Interaction of IGF signaling and the androgen receptor in prostate cancer progression

The insulin‐like growth factor type I receptor (IGF‐IR) has been suggested to play an important role in prostate cancer progression and possibly in the progression to androgen‐independent (AI) disease. The term AI may not be entirely correct, in that recent data suggest that expression of androgen receptor (AR) and androgen‐regulated genes is the primary association with prostate cancer progression after hormone ablation. Therefore, signaling through other growth factors has been thought to play a role in AR‐mediated prostate cancer progression to AI disease in the absence of androgen ligand. However, existing data on how IGF‐IR signaling interacts with AR activation in prostate cancer are conflicting. In this Prospect article, we review some of the published data on the mechanisms of IGF‐IR/AR interaction and present new evidence that IGF‐IR signaling may modulate AR compartmentation and thus alter AR activity in prostate cancer cells.

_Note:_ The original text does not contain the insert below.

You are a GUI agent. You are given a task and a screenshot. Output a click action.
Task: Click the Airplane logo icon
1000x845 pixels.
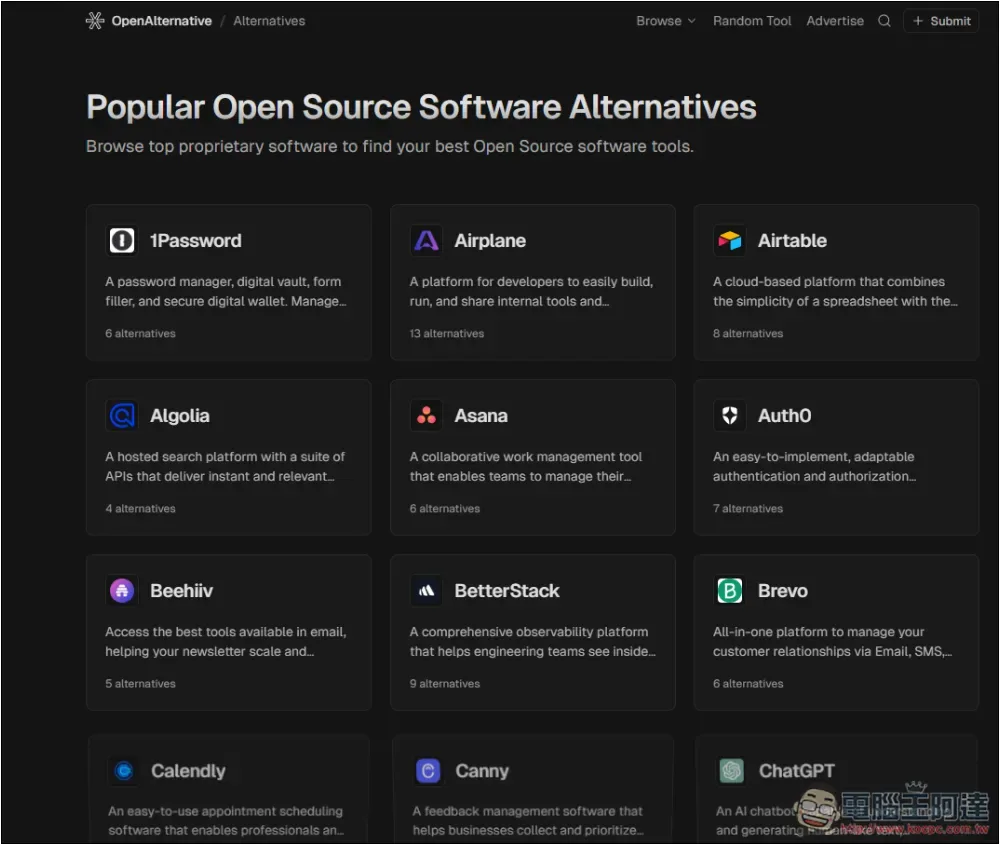(x=426, y=240)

Inhibition of IGF‐IR signaling can result in cytoplasmic AR retention and a significant change in androgen‐regulated gene expression. Translocation of AR from the cytoplasm to the nucleus may be associated with IGF‐induced dephosphorylation. Since fully humanized antibodies targeting the IGF‐IR are now in clinical trials, the current review is intended to reveal the mechanisms of potential therapeutic effects of these antibodies on AI prostate cancers. J. Cell. Biochem. 99: 392–401, 2006. © 2006 Wiley‐Liss, Inc.